So what are the bottom line lessons we’ve learned? 

  1. Always assume a house is going to cost you a lot more than just a monthly payment plus utilities. There are a host of both planned and unplanned expenses, especially in the first year, when it can feel like you’re hemorrhaging money. Make sure you’ve got savings. 
  2. Plan out optional expenses as much as possible and wait for sales. For example, we waited to buy our couch, side chair, and desk until the online shop had a 20 percent off sale. 
  3. Do what you can yourself. I painted the living room accent walls and guest bathroom myself, saving the cost of a professional painter. But for our master bedroom, which has a vaulted ceiling, I decided to call in a pro. 
  4.  Get a home warranty during the home buying process. While they wouldn’t cover the electrical fixes we needed to have done, it is comforting to know they would cover things like a broken pipe or a leaky roof. 
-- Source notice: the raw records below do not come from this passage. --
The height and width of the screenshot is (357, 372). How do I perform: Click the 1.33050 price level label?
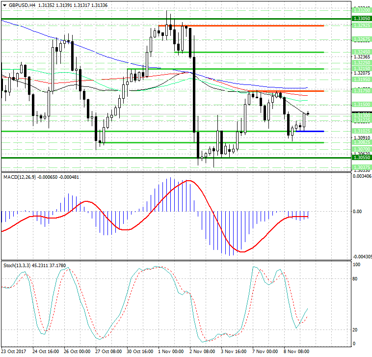pos(362,18)
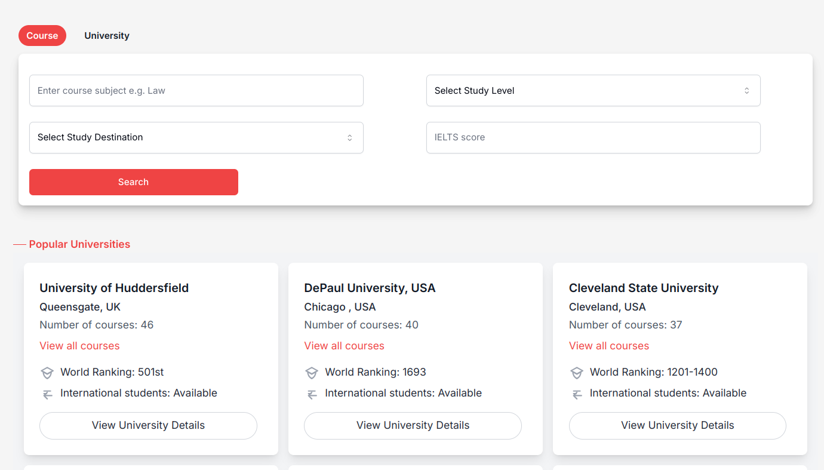
Task: Open View all courses for University of Huddersfield
Action: point(79,345)

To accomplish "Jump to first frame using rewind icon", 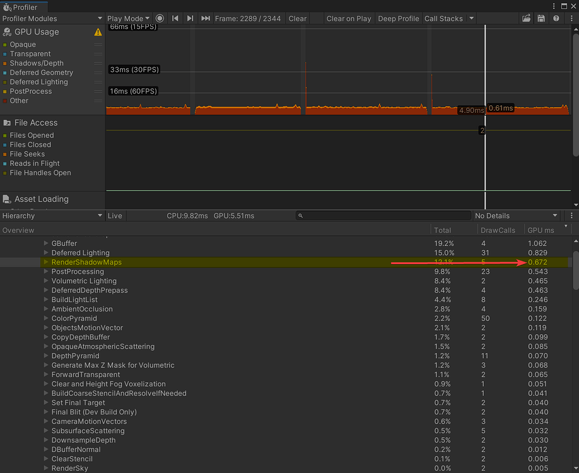I will (x=175, y=18).
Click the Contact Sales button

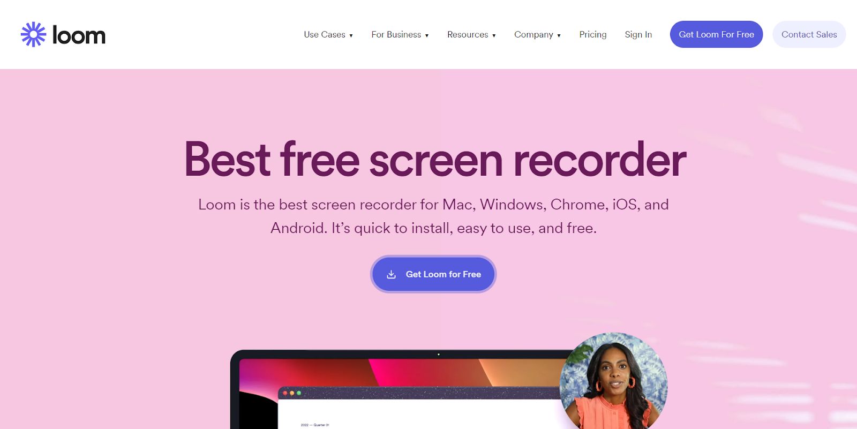pos(809,34)
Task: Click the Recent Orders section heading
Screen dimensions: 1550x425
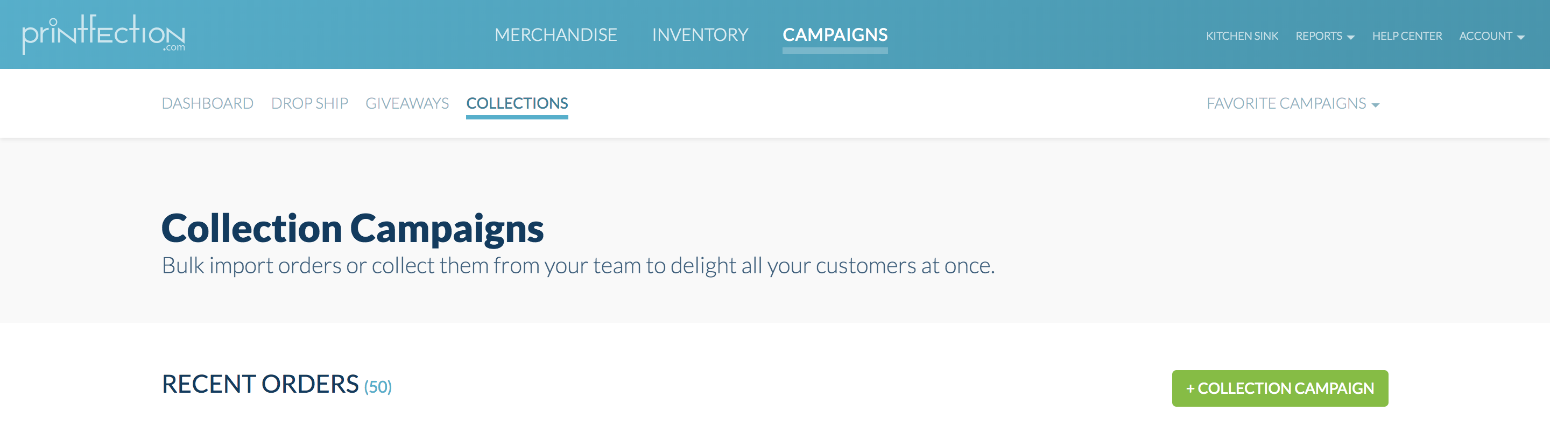Action: [260, 384]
Do you have lessons you’ve learned during the home buying process? Leave us a comment below with your wisdom.

 

6 Comment

  • What great information Leah! I need to do a follow up on what it is like to sell for the first time!

  • Good points. I will add that you should always calculate the property taxes based upon the purchase price of the house. Any decent realtor or mortgage person should be advising the same.

    Also, being “house poor” is not always a bad thing, assuming income is rising. If you are not at peak income, then what makes you “house poor” today may not be the case in a few years. If you can buy a property that fits your current and future needs below your “max”, then that’s great. However, if not, don’t assume you will be able to “trade-up” to a house that fits your future needs – rising property values shut many people out of larger homes, better schools, ect.. Sometimes its better to stretch now to buy a property that meets your needs for the next 10+ years rather than assume that you can afford the upgrade later. As the past few years has shown, that is increasingly unlikely (absent a housing correction).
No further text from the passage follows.